• TASK OBJECTIVE:
Copy the records that follow exactly, leaving nothing out.

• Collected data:
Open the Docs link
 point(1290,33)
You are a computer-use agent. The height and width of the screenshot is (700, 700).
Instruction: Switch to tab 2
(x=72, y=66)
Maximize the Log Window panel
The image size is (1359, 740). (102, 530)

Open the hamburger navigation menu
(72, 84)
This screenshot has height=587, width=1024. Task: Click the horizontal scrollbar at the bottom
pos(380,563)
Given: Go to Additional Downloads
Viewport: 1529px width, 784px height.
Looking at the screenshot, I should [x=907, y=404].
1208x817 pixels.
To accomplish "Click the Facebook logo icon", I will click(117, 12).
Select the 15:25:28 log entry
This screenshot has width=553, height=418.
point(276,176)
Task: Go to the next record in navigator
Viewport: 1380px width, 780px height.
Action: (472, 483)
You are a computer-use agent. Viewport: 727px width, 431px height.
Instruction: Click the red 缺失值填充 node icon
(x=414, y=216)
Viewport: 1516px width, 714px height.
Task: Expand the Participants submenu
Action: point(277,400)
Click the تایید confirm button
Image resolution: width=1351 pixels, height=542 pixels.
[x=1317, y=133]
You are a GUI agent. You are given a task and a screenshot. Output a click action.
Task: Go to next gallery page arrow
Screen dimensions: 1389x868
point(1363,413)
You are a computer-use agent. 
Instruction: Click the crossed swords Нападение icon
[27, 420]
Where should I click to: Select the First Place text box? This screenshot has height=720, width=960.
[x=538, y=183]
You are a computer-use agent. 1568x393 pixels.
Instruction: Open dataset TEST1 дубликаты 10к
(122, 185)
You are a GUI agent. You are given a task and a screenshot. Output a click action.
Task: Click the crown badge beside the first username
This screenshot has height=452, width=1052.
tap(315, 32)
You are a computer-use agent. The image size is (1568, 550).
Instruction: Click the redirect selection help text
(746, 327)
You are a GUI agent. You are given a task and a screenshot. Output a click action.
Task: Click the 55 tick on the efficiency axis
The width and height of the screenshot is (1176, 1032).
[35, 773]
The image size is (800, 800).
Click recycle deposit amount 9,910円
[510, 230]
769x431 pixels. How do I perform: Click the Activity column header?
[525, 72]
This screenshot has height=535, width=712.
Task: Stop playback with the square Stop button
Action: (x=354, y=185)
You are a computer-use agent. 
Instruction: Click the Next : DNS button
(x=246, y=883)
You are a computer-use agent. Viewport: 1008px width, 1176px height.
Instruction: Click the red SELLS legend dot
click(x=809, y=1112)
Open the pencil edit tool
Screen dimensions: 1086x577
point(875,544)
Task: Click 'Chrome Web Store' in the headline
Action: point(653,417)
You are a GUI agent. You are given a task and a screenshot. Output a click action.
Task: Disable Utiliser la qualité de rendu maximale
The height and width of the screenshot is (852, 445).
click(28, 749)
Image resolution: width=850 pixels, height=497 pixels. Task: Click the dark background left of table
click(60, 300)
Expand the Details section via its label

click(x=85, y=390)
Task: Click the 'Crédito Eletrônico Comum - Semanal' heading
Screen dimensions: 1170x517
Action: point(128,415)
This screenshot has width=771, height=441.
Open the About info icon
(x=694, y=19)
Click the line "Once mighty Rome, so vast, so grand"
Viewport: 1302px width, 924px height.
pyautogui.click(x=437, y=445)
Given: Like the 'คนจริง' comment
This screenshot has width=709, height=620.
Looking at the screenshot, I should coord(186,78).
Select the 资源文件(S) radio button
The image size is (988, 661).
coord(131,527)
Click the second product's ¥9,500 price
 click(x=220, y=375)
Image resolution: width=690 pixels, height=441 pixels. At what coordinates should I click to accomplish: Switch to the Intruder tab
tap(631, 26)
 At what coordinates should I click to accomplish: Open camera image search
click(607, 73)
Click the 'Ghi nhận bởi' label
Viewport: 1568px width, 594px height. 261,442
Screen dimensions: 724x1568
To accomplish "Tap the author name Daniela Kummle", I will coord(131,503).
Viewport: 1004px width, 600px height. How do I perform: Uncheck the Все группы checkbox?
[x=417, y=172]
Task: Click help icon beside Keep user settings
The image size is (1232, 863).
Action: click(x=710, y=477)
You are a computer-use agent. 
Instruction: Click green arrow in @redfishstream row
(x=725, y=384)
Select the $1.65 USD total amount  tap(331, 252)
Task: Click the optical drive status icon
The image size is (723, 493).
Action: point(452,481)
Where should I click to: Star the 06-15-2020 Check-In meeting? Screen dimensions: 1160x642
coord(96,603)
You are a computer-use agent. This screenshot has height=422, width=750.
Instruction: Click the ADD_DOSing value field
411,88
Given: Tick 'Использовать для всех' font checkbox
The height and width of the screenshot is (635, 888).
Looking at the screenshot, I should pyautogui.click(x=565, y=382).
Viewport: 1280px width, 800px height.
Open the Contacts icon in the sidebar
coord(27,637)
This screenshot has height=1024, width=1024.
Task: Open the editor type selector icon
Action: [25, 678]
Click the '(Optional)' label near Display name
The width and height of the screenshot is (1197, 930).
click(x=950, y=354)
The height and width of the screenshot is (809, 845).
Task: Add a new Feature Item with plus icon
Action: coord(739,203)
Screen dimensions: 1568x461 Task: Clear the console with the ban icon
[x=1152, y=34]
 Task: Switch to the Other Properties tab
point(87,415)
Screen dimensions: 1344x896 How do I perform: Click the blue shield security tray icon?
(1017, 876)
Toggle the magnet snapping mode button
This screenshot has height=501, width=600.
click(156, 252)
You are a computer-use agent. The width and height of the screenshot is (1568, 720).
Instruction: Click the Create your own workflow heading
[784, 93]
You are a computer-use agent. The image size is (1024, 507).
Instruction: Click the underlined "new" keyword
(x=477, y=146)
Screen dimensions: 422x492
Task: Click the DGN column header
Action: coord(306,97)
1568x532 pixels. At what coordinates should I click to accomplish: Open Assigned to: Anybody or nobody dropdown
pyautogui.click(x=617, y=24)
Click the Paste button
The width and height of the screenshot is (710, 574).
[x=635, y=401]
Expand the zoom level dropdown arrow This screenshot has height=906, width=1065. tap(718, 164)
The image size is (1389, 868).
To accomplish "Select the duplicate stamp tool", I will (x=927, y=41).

• PROBLEM SOLUTION:
Open the Docs link
 point(1290,33)
You are a computer-use agent. The height and width of the screenshot is (700, 700).
Instruction: Switch to tab 2
(x=72, y=66)
Maximize the Log Window panel
The image size is (1359, 740). (102, 530)

Open the hamburger navigation menu
(72, 84)
This screenshot has height=587, width=1024. Task: Click the horizontal scrollbar at the bottom
pos(380,563)
Given: Go to Additional Downloads
Viewport: 1529px width, 784px height.
Looking at the screenshot, I should [x=907, y=404].
1208x817 pixels.
To accomplish "Click the Facebook logo icon", I will click(117, 12).
Select the 15:25:28 log entry
This screenshot has width=553, height=418.
point(276,176)
Task: Go to the next record in navigator
Viewport: 1380px width, 780px height.
Action: (472, 483)
You are a computer-use agent. Viewport: 727px width, 431px height.
Instruction: Click the red 缺失值填充 node icon
(x=414, y=216)
Viewport: 1516px width, 714px height.
Task: Expand the Participants submenu
Action: point(277,400)
Click the تایید confirm button
Image resolution: width=1351 pixels, height=542 pixels.
[x=1317, y=133]
You are a GUI agent. You are given a task and a screenshot. Output a click action.
Task: Go to next gallery page arrow
Screen dimensions: 1389x868
point(1363,413)
You are a computer-use agent. 
Instruction: Click the crossed swords Нападение icon
[27, 420]
Where should I click to: Select the First Place text box? This screenshot has height=720, width=960.
[x=538, y=183]
You are a computer-use agent. 1568x393 pixels.
Instruction: Open dataset TEST1 дубликаты 10к
(122, 185)
You are a GUI agent. You are given a task and a screenshot. Output a click action.
Task: Click the crown badge beside the first username
This screenshot has height=452, width=1052.
tap(315, 32)
You are a computer-use agent. The image size is (1568, 550).
Instruction: Click the redirect selection help text
(746, 327)
You are a GUI agent. You are given a task and a screenshot. Output a click action.
Task: Click the 55 tick on the efficiency axis
The width and height of the screenshot is (1176, 1032).
[35, 773]
The image size is (800, 800).
Click recycle deposit amount 9,910円
[510, 230]
769x431 pixels. How do I perform: Click the Activity column header?
[525, 72]
This screenshot has height=535, width=712.
Task: Stop playback with the square Stop button
Action: (x=354, y=185)
You are a computer-use agent. 
Instruction: Click the Next : DNS button
(x=246, y=883)
You are a computer-use agent. Viewport: 1008px width, 1176px height.
Instruction: Click the red SELLS legend dot
click(x=809, y=1112)
Open the pencil edit tool
Screen dimensions: 1086x577
point(875,544)
Task: Click 'Chrome Web Store' in the headline
Action: point(653,417)
You are a GUI agent. You are given a task and a screenshot. Output a click action.
Task: Disable Utiliser la qualité de rendu maximale
The height and width of the screenshot is (852, 445).
click(28, 749)
Image resolution: width=850 pixels, height=497 pixels. Task: Click the dark background left of table
click(60, 300)
Expand the Details section via its label

click(x=85, y=390)
Task: Click the 'Crédito Eletrônico Comum - Semanal' heading
Screen dimensions: 1170x517
Action: point(128,415)
This screenshot has width=771, height=441.
Open the About info icon
(x=694, y=19)
Click the line "Once mighty Rome, so vast, so grand"
Viewport: 1302px width, 924px height.
pyautogui.click(x=437, y=445)
Given: Like the 'คนจริง' comment
This screenshot has width=709, height=620.
Looking at the screenshot, I should coord(186,78).
Select the 资源文件(S) radio button
The image size is (988, 661).
coord(131,527)
Click the second product's ¥9,500 price
 click(x=220, y=375)
Image resolution: width=690 pixels, height=441 pixels. At what coordinates should I click to accomplish: Switch to the Intruder tab
tap(631, 26)
 At what coordinates should I click to accomplish: Open camera image search
click(607, 73)
Click the 'Ghi nhận bởi' label
Viewport: 1568px width, 594px height. 261,442
Screen dimensions: 724x1568
To accomplish "Tap the author name Daniela Kummle", I will coord(131,503).
Viewport: 1004px width, 600px height. How do I perform: Uncheck the Все группы checkbox?
[x=417, y=172]
Task: Click help icon beside Keep user settings
The image size is (1232, 863).
Action: click(x=710, y=477)
You are a computer-use agent. 
Instruction: Click green arrow in @redfishstream row
(x=725, y=384)
Select the $1.65 USD total amount  tap(331, 252)
Task: Click the optical drive status icon
The image size is (723, 493).
Action: point(452,481)
Where should I click to: Star the 06-15-2020 Check-In meeting? Screen dimensions: 1160x642
coord(96,603)
You are a computer-use agent. This screenshot has height=422, width=750.
Instruction: Click the ADD_DOSing value field
411,88
Given: Tick 'Использовать для всех' font checkbox
The height and width of the screenshot is (635, 888).
Looking at the screenshot, I should pyautogui.click(x=565, y=382).
Viewport: 1280px width, 800px height.
Open the Contacts icon in the sidebar
coord(27,637)
This screenshot has height=1024, width=1024.
Task: Open the editor type selector icon
Action: [25, 678]
Click the '(Optional)' label near Display name
The width and height of the screenshot is (1197, 930).
click(x=950, y=354)
The height and width of the screenshot is (809, 845).
Task: Add a new Feature Item with plus icon
Action: coord(739,203)
Screen dimensions: 1568x461 Task: Clear the console with the ban icon
[x=1152, y=34]
 Task: Switch to the Other Properties tab
point(87,415)
Screen dimensions: 1344x896 How do I perform: Click the blue shield security tray icon?
(1017, 876)
Toggle the magnet snapping mode button
This screenshot has height=501, width=600.
click(156, 252)
You are a computer-use agent. The width and height of the screenshot is (1568, 720).
Instruction: Click the Create your own workflow heading
[784, 93]
You are a computer-use agent. The image size is (1024, 507).
Instruction: Click the underlined "new" keyword
(x=477, y=146)
Screen dimensions: 422x492
Task: Click the DGN column header
Action: coord(306,97)
1568x532 pixels. At what coordinates should I click to accomplish: Open Assigned to: Anybody or nobody dropdown
pyautogui.click(x=617, y=24)
Click the Paste button
The width and height of the screenshot is (710, 574).
[x=635, y=401]
Expand the zoom level dropdown arrow This screenshot has height=906, width=1065. tap(718, 164)
The image size is (1389, 868).
To accomplish "Select the duplicate stamp tool", I will (x=927, y=41).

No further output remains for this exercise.